→ ВОПРОСЫ К ТЕКСТУ:
1. Определите, согласуются ли с отрывком о Толстом следующие утверждения: (a) до религиозного переворота Толстой был великим русским писателем; (b) до Толстого никто не выступал против искусства и красоты; (c) Гете предвидел, что, владея искусством, можно ради религии от него отвернуться. На каждое ответьте «да» или «нет» и дословно приведите решающие слова отрывка.
2. Напишите продолжение отрывка о Толстом, начав сразу после его последнего предложения.

→ ДАННЫЙ ОТРЫВОК:
Громадность Толстого как явления русской культуры совершенно в другом.
Толстой, как известно, посвятил вопросу об искусстве специальное сочинение. Оно, думается мне, проливает больше света на личность Толстого, чем даже его автобиографические произведения.
До начала 80-х годов можно было спрашивать: кто такой Толстой? Теперь перед всяким из нас вопрос ставится иначе: что такое Толстой? Каков смысл этого громадного явления русской культуры?
Прежде, до религиозного переворота, с ним происшедшего, Толстой был великим русским писателем. Но после Пушкина появление великого русского писателя уже не обозначало никакого культурного поворота и не заключало в себе никакой загадки.
Случилось, однако, нечто такое, чему нет примера в истории мировой культуры. Мощный художник стал борцом против красоты.
Гете сказал однажды: ‘Кто владеет наукой и искусством, у того есть религия. У кого нет ни науки, ни искусства, да будет тому дана религия’.
Гете не предвидел, что можно, ‘имея’ искусство, ради религии отвернуться от него и восстать на красоту. Это, казалось бы, невозможное и даже немыслимое дело совершил Лев Толстой. В этом его громадность и единственность как мирового культурного явления. Борцов против искусства и красоты было немало до Толстого. Но нет другого примера в истории мировой культуры, чтобы эту борьбу предпринял гениальный творец в искусстве.
Толстой в самом себе, в своей личности и жизни воплотил противоборство Красоты и Добра в здешнем мире. Художник, которому в его творчестве дано было соединить величайшую лирическую тонкость и сложность в выражении душевных движений с эпической, чисто гомеровской изобразительностью всего ‘внешнего’ в мире, художник-властелин отрекся от искусства и стал борцом против красоты. Не будем затушевывать и скрывать от себя эти противоборства Красоты и Добра в личности и жизни отошедшего гения. Ибо именно в этом противоборстве значение Толстого как громадного и единственного факта мировой культуры и религиозной истории. Толстой сам сказал: ‘Чем больше мы отдаемся красоте, тем больше удаляемся от добра’.

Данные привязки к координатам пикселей
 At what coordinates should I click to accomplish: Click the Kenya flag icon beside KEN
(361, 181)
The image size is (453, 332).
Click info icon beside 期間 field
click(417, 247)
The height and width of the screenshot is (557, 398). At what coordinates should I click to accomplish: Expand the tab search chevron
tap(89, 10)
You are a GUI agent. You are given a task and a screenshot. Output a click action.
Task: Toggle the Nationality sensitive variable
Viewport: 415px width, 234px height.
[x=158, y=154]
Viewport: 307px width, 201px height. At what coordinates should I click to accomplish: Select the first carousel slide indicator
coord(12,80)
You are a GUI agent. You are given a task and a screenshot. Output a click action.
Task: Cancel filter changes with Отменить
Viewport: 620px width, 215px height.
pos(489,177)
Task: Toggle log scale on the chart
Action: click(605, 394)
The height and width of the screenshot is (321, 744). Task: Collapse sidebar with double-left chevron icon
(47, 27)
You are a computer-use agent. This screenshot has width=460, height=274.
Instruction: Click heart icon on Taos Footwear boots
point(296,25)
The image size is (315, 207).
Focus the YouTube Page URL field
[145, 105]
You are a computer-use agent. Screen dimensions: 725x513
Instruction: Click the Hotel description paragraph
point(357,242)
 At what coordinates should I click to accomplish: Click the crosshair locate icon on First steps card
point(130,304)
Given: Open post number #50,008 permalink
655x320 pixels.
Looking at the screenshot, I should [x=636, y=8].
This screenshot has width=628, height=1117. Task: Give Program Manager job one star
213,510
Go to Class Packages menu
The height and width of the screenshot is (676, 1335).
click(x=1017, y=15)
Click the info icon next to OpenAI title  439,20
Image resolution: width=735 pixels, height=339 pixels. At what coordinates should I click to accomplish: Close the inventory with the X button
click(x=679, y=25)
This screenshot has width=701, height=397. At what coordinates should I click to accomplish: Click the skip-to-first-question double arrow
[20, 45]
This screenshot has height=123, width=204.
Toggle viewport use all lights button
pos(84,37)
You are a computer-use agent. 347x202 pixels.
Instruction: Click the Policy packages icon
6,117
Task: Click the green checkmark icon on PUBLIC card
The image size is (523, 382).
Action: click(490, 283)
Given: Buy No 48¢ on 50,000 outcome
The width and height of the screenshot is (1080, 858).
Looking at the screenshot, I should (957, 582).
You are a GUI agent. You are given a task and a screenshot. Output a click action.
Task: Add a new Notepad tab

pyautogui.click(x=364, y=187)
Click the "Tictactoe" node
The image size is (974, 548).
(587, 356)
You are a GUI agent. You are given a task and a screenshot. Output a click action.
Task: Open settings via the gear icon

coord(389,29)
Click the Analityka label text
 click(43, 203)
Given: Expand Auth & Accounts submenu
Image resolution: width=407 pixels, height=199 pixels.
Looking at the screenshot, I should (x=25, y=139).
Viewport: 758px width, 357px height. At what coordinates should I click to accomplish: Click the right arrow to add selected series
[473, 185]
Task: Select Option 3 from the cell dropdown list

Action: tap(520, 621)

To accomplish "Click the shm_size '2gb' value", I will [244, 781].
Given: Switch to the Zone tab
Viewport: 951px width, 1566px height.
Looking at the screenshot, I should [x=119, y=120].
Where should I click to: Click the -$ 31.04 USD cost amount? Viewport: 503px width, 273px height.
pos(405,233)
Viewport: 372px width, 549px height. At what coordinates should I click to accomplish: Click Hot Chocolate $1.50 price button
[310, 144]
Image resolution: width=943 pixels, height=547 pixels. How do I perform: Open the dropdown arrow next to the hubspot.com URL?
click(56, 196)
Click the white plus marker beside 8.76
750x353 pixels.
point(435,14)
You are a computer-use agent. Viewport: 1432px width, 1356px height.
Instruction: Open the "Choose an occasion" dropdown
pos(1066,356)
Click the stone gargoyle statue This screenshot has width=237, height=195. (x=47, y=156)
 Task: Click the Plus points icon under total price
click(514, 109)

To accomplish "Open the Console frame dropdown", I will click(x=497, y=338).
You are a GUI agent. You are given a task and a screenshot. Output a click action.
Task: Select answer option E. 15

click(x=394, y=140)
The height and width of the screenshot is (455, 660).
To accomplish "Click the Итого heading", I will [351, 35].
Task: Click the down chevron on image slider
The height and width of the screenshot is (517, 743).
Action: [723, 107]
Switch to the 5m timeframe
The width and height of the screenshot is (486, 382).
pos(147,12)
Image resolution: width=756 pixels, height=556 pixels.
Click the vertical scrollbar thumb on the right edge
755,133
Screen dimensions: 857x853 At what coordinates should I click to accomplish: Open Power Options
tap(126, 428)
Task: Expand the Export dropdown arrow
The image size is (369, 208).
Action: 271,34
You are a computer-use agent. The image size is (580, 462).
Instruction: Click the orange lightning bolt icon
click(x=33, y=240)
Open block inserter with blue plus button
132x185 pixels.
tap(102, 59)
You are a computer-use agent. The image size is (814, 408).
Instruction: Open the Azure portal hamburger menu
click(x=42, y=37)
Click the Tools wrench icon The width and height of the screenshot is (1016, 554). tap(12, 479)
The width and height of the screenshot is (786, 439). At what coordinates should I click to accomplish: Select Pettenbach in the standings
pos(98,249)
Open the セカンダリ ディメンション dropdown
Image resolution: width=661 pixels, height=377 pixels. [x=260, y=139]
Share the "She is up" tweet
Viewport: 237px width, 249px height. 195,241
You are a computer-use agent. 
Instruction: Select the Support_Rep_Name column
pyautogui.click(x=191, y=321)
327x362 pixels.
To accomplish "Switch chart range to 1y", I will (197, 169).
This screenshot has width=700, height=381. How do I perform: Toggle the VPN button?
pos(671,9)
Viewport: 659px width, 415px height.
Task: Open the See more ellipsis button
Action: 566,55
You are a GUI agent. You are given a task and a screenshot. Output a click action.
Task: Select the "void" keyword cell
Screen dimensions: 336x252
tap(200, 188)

→ ВАШИ ОТВЕТЫ:
1.
(a) Да: «Прежде, до религиозного переворота, с ним происшедшего, Толстой был великим русским писателем».
(b) Нет: «Борцов против искусства и красоты было немало до Толстого».
(c) Нет: «Гете не предвидел, что можно, ‘имея’ искусство, ради религии отвернуться от него и восстать на красоту».

2.
Он не на словах и даже не в мыслях, а в самой жизни воплотил величайшую метафизическую и религиозную загадку: что такое Красота в отношении к Добру? Есть ли Красота, так как мы ее чувственно воспринимаем, — ‘красота человеческого тела’ и ‘приятные на вид здания’, красота ‘панихиды’*, красота звука и слова, красок и линий, есть ли телесная, чувственная красота выражение начала божественного, принадлежит ли она к ‘живому одеянию Божества’, имеет ли она религиозное значение и оправдание? Или красота есть начало низменное и злое, есть просто ‘то, что нам нравится’, есть лишь красивое слово для грубого факта наших пристрастий и похотей.
______________________
* Ср. в статью И.Ф. Наживина о его беседах с Толстым. Русская мысль, декабрь 1910 г.
______________________
Это есть вековечная загадка ‘Плоти’ и ‘Духа’, перенесенная как бы на какую-то высшую ступень, духовно утонченная до противоборства ‘Красоты’ и ‘Добра’. Мировое значение Толстого не в том, что он задал эту загадку, а в том, что задал ее он, творец-художник, который сам когда-то написал пантеистическую поэму, гимн божественной красоте природы (‘Казаки’).
Во враждебном разъединении добра и красоты обнаруживается тот основной факт, что Толстой как мыслитель совершенно лишен всякого метафизического воображения. Красота, как проявление Божества для него не существует, скорее она для него сила дьявольская.
Отсутствие у Толстого всякого метафизического воображения обусловливает собой и полное отсутствие поэзии в его религии. Его религия лишена лучей, красок, света, лишена видения лиц и жизни.
Он не верит ни в какие религиозные мифы и не находится в плену ни у каких догматов. Метафизическая концепция его религии хотя и не выработана, но очень широка. В этих отрицательных определениях религия Толстого сближается с религией Гете. Но Толстой, для которого идея личного Бога непонятна*, был бы таким же пантеистом, как Гете, если бы он любил Бога-Природу, если бы в нем была сильна не только покорность нравственному приказу Бога, но и то страстное притяжение к ‘живому одеянию Божества’, которым Гете был весь пронизан.
______________________
* ‘Молитва обращается к личному Богу не потому, что Бог личен (я даже знаю наверное, что он не личен. потому что личность есть ограниченность, а Бог беспределен), а потому, что я личное существо’ (‘Мысли о Боге’).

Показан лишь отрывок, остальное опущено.